More than 300 people are feared dead after winds of up to 170 kilometres per hour — accompanied by heavy rains — swept buildings in Chipinge and Chimanimani, triggering landslides and causing floods. Roads and bridges were swept away by the powerful cyclone which did not spare people’s homes.
On Tuesday, Chamisa — leader of the MDC — said since it was clear that a natural disaster was on its way, government should have acted much-much earlier to save lives. The 40-year-old lawyer said what did not help matters was that help took long to reach victims of the cyclone due to the country’s poor infrastructure and unplanned settlements, especially in rural areas.
“The response of the people was better than the response of the State which came like an afterthought when cyclones are a scientific phenomenon whose formation and trajectory can be detected and forecast. Although we all saw the cyclone coming, the State did little to warn and remove people from harm’s way.
“With the advent of climate change, cyclones have become regular in our part of the world. Citizens would have thought by now the State has learnt something about how to save lives and to protect the people during these deadly cyclones.
The sad reality is that the disaster preparedness of the entire infrastructure of the State is itself a disaster. Indeed, devastation caused by Idai, especially the tragic loss of life, has exposed the clear and present danger that the State itself is a disaster,” said Chamisa.
Defence minister Oppah Muchinguri-Kashiri early this week admitted that government’s response in the face of the cyclone that has left a trail of destruction in Zimbabwe, Mozambique and Malawi, was slow.
“We had heard that floods were coming and a cyclone, but we had not moved or done anything to help ourselves.
I think we as people of Manicaland (province) have learnt a lesson and next time we will protect lives and urge people to move knowing what will happen, and we move into camps together with the government’s help,” she said after visiting victims of the floods.
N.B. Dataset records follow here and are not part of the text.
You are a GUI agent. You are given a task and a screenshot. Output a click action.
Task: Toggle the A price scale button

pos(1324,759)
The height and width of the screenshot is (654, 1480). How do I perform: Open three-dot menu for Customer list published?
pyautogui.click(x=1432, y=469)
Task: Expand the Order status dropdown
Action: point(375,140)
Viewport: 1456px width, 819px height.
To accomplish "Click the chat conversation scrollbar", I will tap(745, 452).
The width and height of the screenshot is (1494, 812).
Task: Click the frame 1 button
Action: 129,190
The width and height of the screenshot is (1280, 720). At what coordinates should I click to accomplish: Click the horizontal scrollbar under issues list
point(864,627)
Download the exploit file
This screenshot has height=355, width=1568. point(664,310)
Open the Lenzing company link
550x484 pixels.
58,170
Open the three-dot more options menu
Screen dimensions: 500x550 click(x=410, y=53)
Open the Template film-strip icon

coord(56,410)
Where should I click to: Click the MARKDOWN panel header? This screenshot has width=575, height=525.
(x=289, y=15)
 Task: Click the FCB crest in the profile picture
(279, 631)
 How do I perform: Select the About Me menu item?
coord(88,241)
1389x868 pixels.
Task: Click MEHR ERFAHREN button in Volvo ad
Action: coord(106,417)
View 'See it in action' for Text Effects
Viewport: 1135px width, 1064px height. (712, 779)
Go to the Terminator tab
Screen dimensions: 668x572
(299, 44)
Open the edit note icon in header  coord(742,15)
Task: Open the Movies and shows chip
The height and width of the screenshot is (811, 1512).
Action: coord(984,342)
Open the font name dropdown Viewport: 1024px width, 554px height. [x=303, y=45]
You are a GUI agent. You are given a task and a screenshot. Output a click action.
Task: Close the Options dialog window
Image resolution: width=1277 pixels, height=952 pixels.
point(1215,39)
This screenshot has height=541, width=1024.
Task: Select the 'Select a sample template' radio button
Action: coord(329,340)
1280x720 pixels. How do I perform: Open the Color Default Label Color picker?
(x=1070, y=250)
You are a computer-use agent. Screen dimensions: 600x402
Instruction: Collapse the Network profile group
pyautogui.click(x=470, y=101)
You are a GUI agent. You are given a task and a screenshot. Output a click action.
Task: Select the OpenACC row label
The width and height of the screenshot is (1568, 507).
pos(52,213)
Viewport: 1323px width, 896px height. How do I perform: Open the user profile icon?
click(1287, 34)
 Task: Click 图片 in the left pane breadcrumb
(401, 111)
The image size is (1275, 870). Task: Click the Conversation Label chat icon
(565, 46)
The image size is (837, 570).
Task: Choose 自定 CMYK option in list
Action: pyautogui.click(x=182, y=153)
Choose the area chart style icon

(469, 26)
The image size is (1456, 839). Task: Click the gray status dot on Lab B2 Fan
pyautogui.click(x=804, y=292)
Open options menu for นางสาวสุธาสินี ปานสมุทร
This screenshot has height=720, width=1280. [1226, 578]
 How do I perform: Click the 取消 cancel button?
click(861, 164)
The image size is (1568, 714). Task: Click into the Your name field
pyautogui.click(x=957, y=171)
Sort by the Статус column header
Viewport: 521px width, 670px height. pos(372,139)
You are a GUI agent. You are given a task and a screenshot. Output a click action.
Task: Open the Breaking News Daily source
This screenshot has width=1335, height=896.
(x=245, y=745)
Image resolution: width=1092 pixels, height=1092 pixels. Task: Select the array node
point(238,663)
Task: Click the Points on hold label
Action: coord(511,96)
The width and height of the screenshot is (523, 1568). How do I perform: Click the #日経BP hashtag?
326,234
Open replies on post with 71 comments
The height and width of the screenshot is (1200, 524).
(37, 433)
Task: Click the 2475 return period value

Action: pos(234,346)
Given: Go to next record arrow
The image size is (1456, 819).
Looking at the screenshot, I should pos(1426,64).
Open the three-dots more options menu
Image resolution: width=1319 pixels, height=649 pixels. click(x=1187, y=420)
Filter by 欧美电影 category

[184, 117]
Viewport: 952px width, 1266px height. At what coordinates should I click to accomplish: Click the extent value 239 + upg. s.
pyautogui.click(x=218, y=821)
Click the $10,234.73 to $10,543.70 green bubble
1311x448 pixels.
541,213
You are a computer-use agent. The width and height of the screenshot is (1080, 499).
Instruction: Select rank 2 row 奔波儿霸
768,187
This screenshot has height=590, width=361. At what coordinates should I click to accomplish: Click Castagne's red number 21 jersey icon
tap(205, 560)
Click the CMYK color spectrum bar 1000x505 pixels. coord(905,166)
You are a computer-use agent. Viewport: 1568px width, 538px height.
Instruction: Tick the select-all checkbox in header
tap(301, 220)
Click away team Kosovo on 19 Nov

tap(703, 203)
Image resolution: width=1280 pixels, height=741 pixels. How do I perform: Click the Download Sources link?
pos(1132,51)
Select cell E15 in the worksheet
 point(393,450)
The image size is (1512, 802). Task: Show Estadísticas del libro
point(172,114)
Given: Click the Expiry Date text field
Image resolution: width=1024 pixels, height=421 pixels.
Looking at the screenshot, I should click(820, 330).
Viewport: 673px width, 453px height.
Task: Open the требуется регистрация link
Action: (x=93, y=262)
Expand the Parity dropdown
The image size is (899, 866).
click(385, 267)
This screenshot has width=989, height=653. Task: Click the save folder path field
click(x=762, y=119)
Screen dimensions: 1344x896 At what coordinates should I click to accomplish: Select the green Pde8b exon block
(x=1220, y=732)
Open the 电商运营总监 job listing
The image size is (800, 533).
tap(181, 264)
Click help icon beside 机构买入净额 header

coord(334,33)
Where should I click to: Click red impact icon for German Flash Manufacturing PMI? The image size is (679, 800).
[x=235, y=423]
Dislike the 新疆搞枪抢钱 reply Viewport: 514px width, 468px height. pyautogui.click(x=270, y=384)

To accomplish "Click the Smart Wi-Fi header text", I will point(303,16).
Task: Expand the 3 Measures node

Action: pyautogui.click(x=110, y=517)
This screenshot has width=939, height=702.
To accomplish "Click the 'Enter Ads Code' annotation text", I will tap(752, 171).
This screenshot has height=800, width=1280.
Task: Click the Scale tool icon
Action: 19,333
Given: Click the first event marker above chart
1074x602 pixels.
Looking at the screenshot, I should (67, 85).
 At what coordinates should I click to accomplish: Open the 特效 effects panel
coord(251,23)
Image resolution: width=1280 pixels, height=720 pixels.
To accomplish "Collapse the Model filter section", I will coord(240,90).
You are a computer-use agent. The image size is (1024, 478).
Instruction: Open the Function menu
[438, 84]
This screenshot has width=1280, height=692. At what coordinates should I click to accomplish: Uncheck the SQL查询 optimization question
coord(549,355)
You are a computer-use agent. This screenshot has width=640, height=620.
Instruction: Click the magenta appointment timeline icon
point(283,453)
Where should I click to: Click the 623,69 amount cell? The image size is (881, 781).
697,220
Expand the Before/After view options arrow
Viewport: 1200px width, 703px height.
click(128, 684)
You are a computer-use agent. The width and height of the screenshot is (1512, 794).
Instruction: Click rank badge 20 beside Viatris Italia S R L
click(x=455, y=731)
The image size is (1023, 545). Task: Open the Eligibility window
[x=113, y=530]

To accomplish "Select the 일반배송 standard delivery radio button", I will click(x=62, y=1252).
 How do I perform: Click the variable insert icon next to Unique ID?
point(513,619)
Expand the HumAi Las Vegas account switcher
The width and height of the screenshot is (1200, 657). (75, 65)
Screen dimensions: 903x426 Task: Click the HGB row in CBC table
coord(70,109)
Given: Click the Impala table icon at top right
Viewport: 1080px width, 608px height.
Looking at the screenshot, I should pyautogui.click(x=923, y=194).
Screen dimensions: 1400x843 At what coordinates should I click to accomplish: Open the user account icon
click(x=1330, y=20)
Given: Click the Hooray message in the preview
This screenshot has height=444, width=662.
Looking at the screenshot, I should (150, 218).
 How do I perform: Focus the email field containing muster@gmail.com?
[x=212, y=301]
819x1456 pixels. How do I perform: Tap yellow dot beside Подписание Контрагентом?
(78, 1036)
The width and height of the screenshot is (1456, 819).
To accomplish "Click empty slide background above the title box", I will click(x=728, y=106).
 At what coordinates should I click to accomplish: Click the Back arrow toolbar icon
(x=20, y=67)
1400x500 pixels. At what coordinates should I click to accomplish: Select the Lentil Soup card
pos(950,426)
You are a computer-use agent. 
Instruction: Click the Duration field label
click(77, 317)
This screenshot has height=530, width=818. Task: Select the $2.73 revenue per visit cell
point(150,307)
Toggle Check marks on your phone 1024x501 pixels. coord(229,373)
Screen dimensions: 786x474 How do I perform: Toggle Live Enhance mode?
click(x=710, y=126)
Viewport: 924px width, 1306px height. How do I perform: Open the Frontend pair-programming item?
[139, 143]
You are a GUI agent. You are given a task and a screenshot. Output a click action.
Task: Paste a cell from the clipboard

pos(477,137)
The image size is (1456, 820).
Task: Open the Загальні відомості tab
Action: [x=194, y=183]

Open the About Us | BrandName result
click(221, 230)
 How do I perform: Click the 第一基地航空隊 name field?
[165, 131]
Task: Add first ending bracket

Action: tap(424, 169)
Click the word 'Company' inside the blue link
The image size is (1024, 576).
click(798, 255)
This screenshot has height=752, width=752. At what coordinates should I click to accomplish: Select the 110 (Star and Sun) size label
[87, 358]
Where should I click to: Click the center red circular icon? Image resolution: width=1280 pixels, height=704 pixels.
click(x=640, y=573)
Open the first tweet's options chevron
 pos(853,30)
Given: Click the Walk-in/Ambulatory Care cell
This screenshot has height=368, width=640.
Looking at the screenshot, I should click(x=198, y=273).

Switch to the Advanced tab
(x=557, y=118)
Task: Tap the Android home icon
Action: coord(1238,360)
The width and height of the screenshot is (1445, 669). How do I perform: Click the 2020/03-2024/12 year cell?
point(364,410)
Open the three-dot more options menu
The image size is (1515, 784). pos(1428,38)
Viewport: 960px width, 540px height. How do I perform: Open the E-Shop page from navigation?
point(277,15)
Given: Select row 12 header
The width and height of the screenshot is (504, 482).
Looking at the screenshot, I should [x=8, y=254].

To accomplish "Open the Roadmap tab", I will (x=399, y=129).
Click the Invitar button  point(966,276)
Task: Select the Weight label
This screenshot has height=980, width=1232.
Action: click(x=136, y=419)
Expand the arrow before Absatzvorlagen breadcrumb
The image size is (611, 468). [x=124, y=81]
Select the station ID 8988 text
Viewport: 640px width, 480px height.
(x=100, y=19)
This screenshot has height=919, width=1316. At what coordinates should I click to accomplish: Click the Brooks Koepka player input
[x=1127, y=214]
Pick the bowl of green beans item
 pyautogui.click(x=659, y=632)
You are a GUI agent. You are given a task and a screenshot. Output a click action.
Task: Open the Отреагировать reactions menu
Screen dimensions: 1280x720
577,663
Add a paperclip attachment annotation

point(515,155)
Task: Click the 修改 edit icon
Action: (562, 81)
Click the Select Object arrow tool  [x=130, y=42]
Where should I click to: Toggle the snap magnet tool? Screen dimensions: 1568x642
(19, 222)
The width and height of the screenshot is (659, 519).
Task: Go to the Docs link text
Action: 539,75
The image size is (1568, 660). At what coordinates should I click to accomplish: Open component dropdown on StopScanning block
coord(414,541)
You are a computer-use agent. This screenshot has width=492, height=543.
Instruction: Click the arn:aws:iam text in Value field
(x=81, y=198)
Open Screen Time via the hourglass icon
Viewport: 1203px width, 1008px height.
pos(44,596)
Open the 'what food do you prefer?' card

President Emmerson Mnangagwa, who toured the area on Tuesday, has declared the devastating cyclone a national disaster.
On Tuesday, deputy minister of Information, Publicity and Broadcasting Services Energy Mutodi said government has done everything it can to contain the natural disaster that has left over a 1 000 people homeless and destroyed food stocks.
“…Mnangagwa has done what a reasonable Head of State and government would do in the face of Cyclone Idai. He cut short his United Arab Emirates trip, set up a Cabinet team to assess the damage, deployed the army to rescue survivors and will today (Tuesday) tour the affected areas,” Mutodi said on Tuesday.
But Chamisa said the problem is not about the current response but rather the state of the country’s roads and other infrastructural facilities that are in a state of disrepair and a nascent danger to users. “Most of our road infrastructure and bridges are substandard and of poor workmanship.
What we want here is a national infrastructure plan for the whole country spanning into 20 to 50 years that speaks to national focus on … roads and rail networks, bridges and bullet trains,” said the MDC leader. Chamisa described the haphazard settlements in the countryside as a ticking time bomb, calling for an integrated national settlement plan for rural areas.
“We must put in place effective disaster preparedness and early warning systems to be put in place through a revamp of the current inadequate mechanisms.
“We need an accelerated industrialisation and urbanisation upon an integrated upgrade of rural facilities to state-of-the-art level in health, energy, communication and housing,” said Chamisa.